▶ Short task 1
Repeat, word for word, the lines of the entries that begin at the line containing "Click green circle marker on inner swept path" and end after the line containing "pyautogui.click(x=257, y=132)". Leave the pictures out.

▶ Source text
Why I-95 Needs an Additional Southbound Lane - The American Spectator | USA News and Politics
Why I-95 Needs an Additional Southbound Lane
by

California — uh, make that Florida — here I come.

Sorry, Billy Joel. The number of people in a “New York state of mind” has dwindled down, in the words of the song, to a precious few. The ranks of fans of the Big Apple grow steadily thinner as they’re mugged one by one, either by criminals or by the Empire State’s many levels of ravenous tax collectors. The answer for so many who’ve been thus abused is to head for the nation’s southeast corner, the new Promised Land of Florida.

An easily readable chart on a recent Wall Street Journal editorial page makes it clear why the majority of traffic on I-95 is headed south. With a population of 2.5 million fewer residents than Florida, New York has a state budget twice as large, $227 billion to $114.8 billion. And this extravagant level of public spending, supported by confiscatory tax levels, doesn’t even come close to ensuring citizen safety. New York officials, especially in New York City, barely even pretend to inconvenience free-range criminals as they go about their villainous work. When even illegal immigrants who’ve escaped corrupt and dangerous countries want to get out of New York because they feel unsafe, anyone but a New York politician would suspect that something is amiss.

Looks like this incontinent “investing” has not led to safety, riches, or happiness, as more New Yorkers vote with their feet by leaving.

Take New York’s tax picture. Please. While Florida has no state income tax, New York obliges its citizens to turn over up to 10.9 percent of their annual income, a disheartening addition to the large bite the federals take through the dark work of Joe Biden’s favorite executive agency, the Internal (Eternal?) Revenue Service (and we all know who these people service every year, if I may speak in the animal-husbandry sense of the word). Clearly bad government costs A LOT in New York.

New Yorkers get a wee break in that the state’s sales tax is “just” 4 percent compared to Florida’s 6. But considering that the combined state and city sales tax in New York City is 8.875 percent, and that almost half of New York State’s population lives in The City, this small advantage is pretty much canceled.

▶ Exercise data
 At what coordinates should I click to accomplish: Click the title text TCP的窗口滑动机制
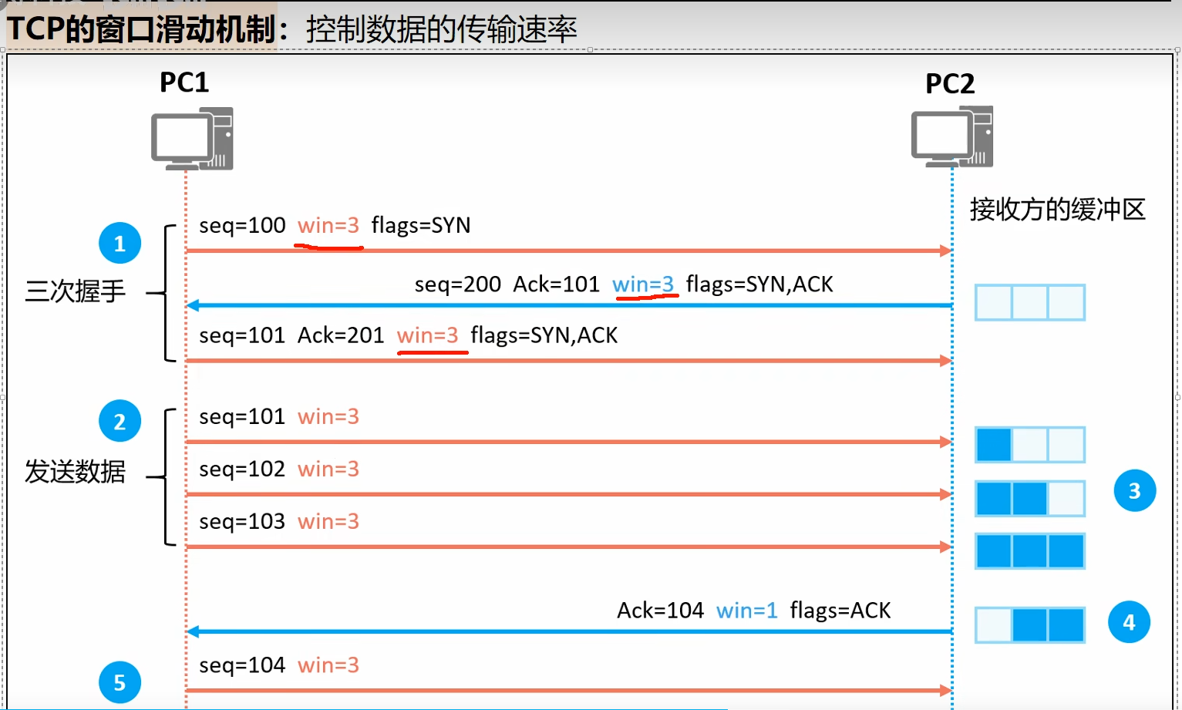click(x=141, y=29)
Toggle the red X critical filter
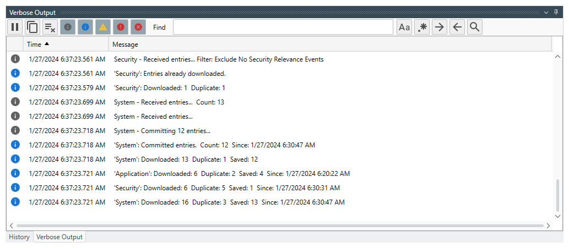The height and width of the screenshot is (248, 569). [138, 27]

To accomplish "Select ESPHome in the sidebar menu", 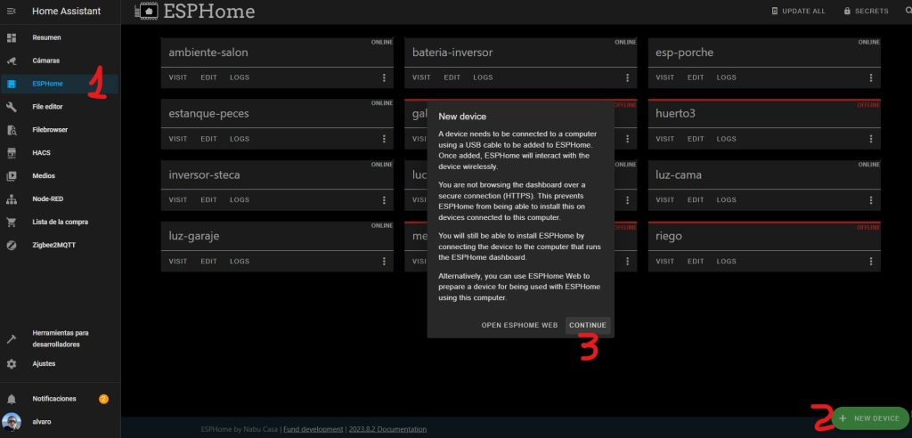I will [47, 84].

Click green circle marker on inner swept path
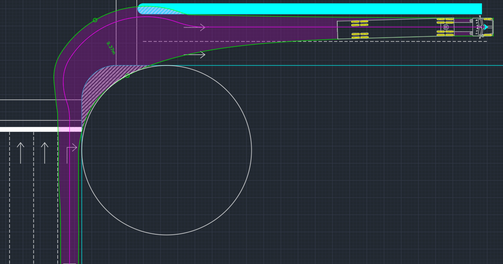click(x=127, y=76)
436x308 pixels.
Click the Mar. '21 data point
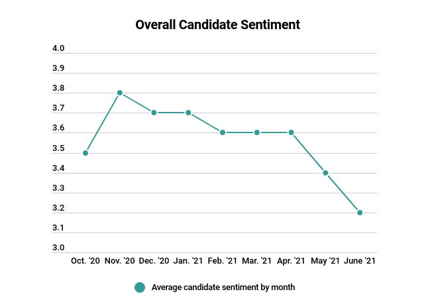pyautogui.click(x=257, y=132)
--
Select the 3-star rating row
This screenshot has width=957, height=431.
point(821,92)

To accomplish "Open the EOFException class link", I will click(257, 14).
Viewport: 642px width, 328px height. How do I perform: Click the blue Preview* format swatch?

▶ Short task 2
Print the passage of the I-95 article that starts at the words "Sorry, Billy Joel." and ends after the words "Land of Florida.".

▶ Full response 1
Click green circle marker on inner swept path
click(x=127, y=76)
436x308 pixels.
Click the Mar. '21 data point
pyautogui.click(x=257, y=132)

▶ Full response 2
Sorry, Billy Joel. The number of people in a “New York state of mind” has dwindled down, in the words of the song, to a precious few. The ranks of fans of the Big Apple grow steadily thinner as they’re mugged one by one, either by criminals or by the Empire State’s many levels of ravenous tax collectors. The answer for so many who’ve been thus abused is to head for the nation’s southeast corner, the new Promised Land of Florida.